[Your instructions] Search the entries below for the word "agent" and copy every line where it appears.

* * * * * * *

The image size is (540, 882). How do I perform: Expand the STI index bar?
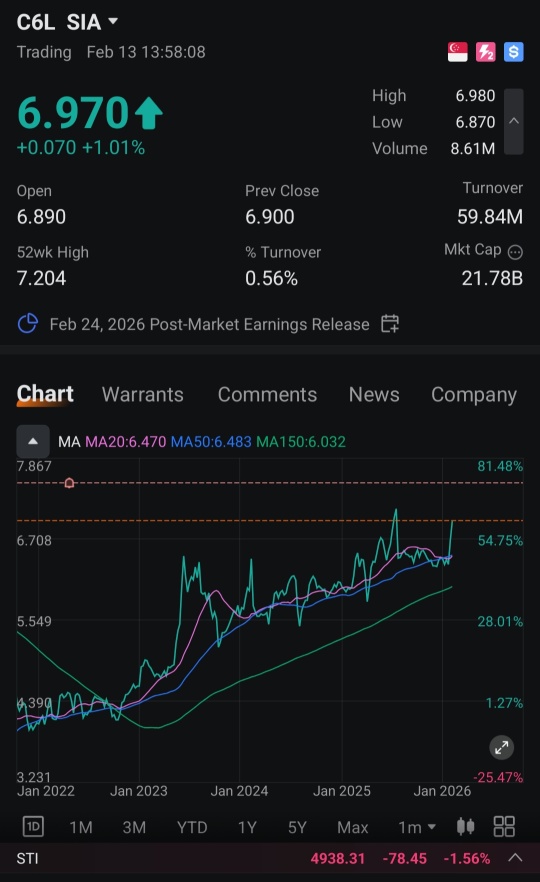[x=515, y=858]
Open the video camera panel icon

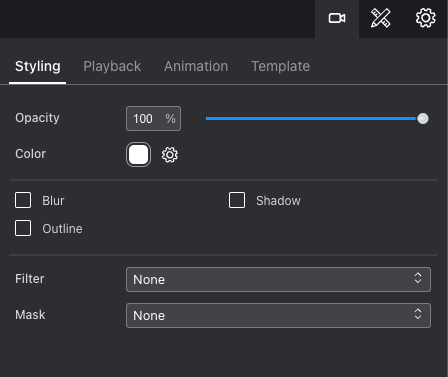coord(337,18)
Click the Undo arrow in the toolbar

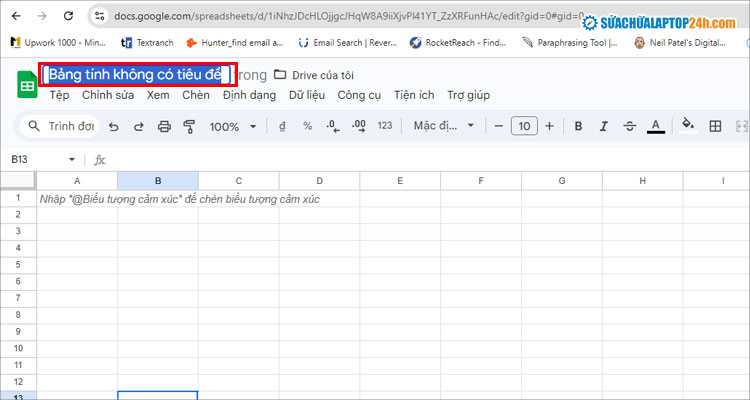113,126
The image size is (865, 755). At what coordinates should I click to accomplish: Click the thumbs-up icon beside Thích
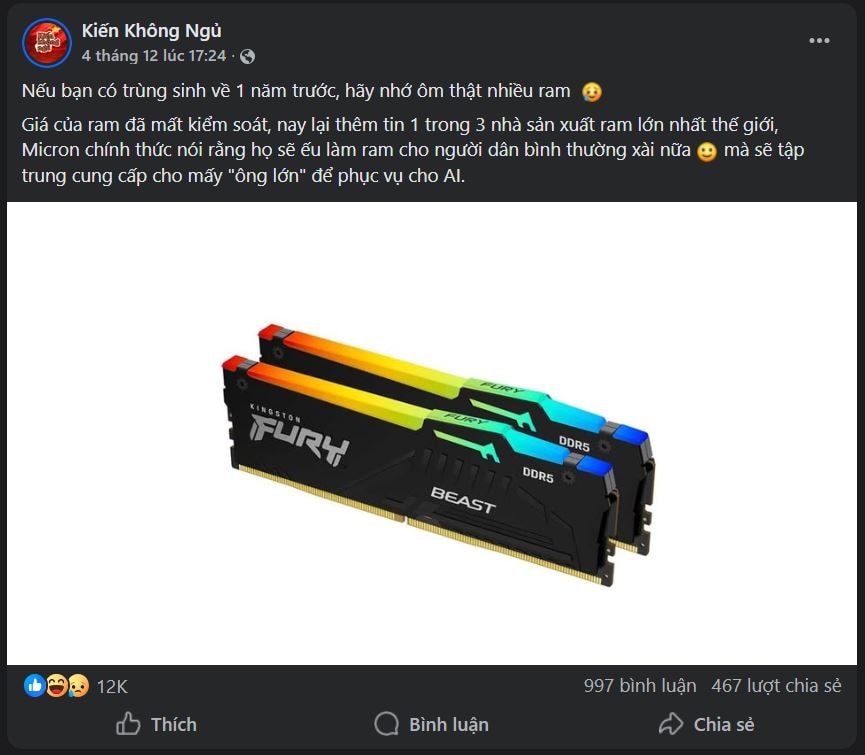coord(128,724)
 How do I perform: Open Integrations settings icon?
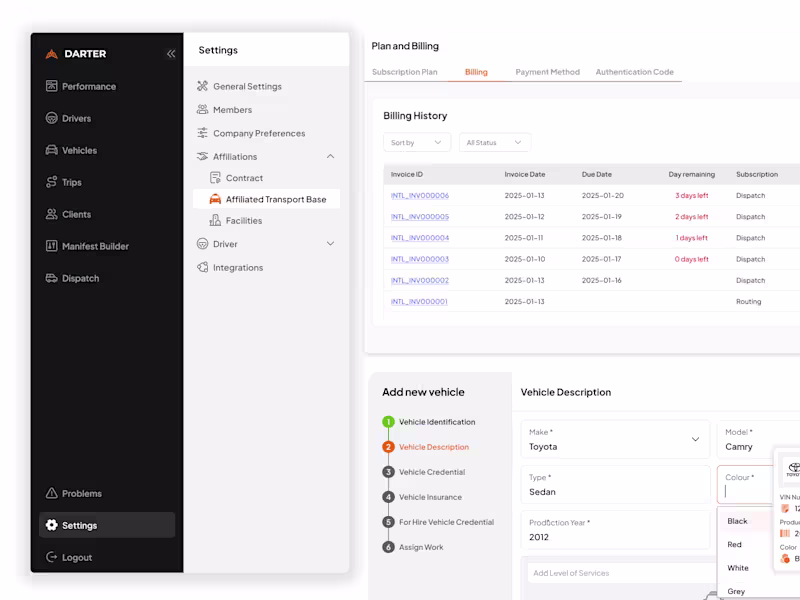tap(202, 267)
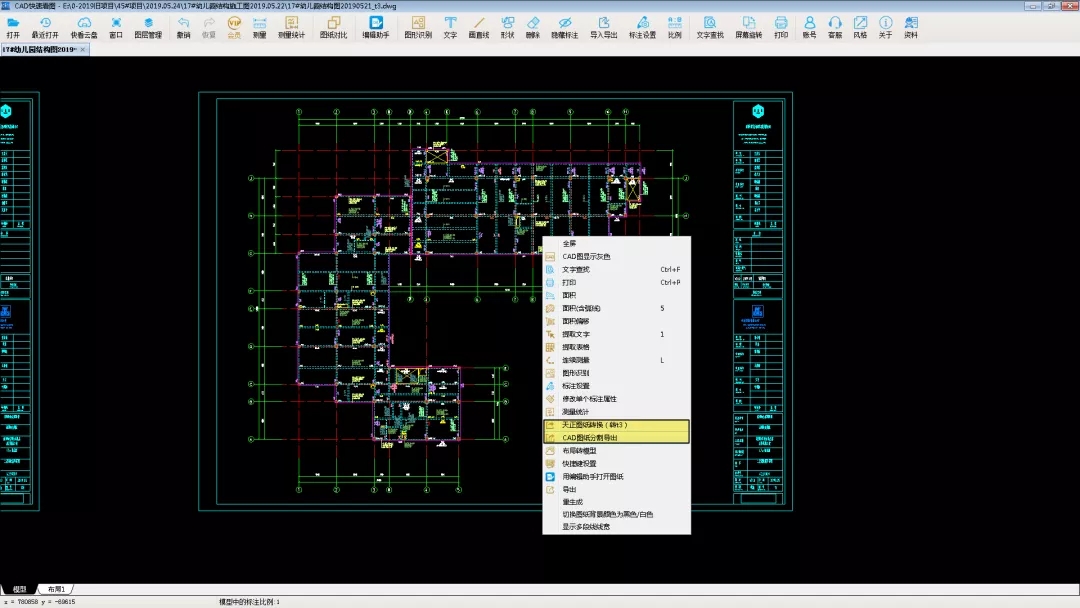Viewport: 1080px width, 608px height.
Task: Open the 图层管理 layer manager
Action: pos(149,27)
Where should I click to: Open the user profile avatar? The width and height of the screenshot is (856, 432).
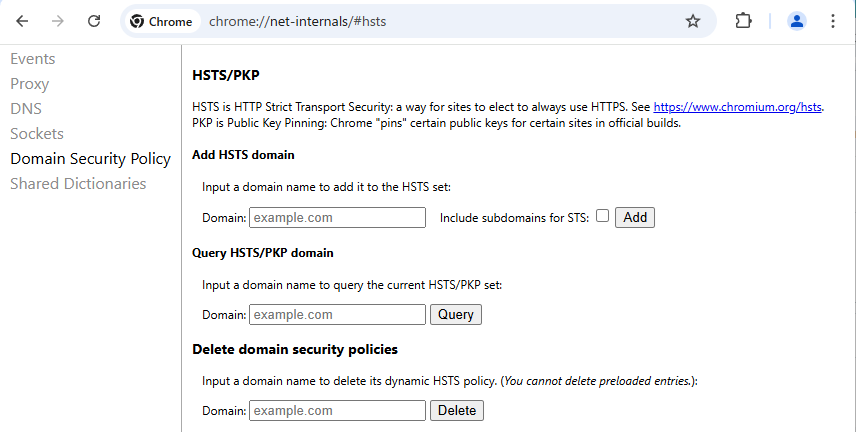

* * * * * * *

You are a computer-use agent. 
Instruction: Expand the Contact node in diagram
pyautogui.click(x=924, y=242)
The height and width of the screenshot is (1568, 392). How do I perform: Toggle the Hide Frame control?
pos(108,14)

* * * * * * *

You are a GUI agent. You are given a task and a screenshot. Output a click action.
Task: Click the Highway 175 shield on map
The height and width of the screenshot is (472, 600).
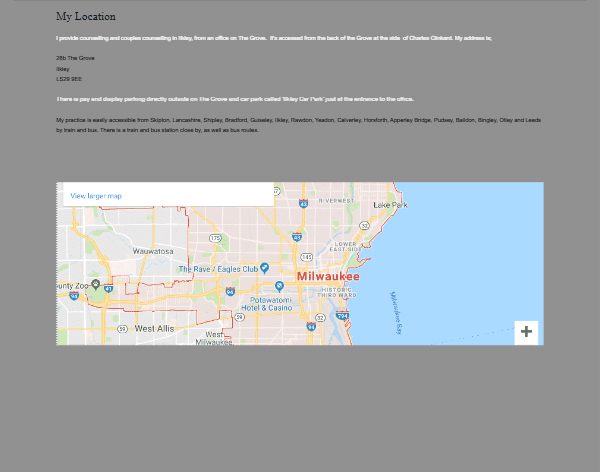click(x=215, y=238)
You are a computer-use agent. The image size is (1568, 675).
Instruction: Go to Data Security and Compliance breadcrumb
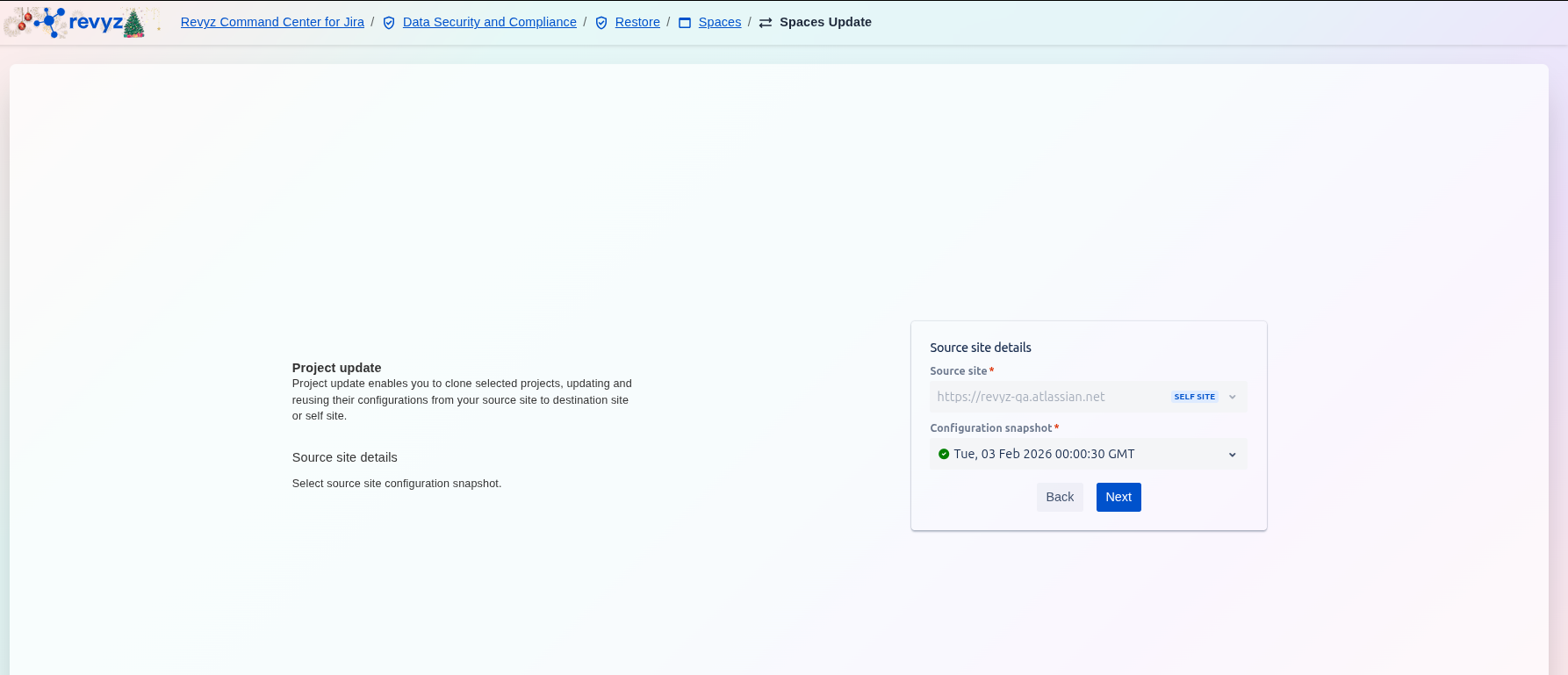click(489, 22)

* * * * * * *

[Result of the exercise]
You are a computer-use agent. 
You are a GUI agent. You are given a task and a screenshot. Output a click action.
You are a computer-use agent. The image size is (1568, 675).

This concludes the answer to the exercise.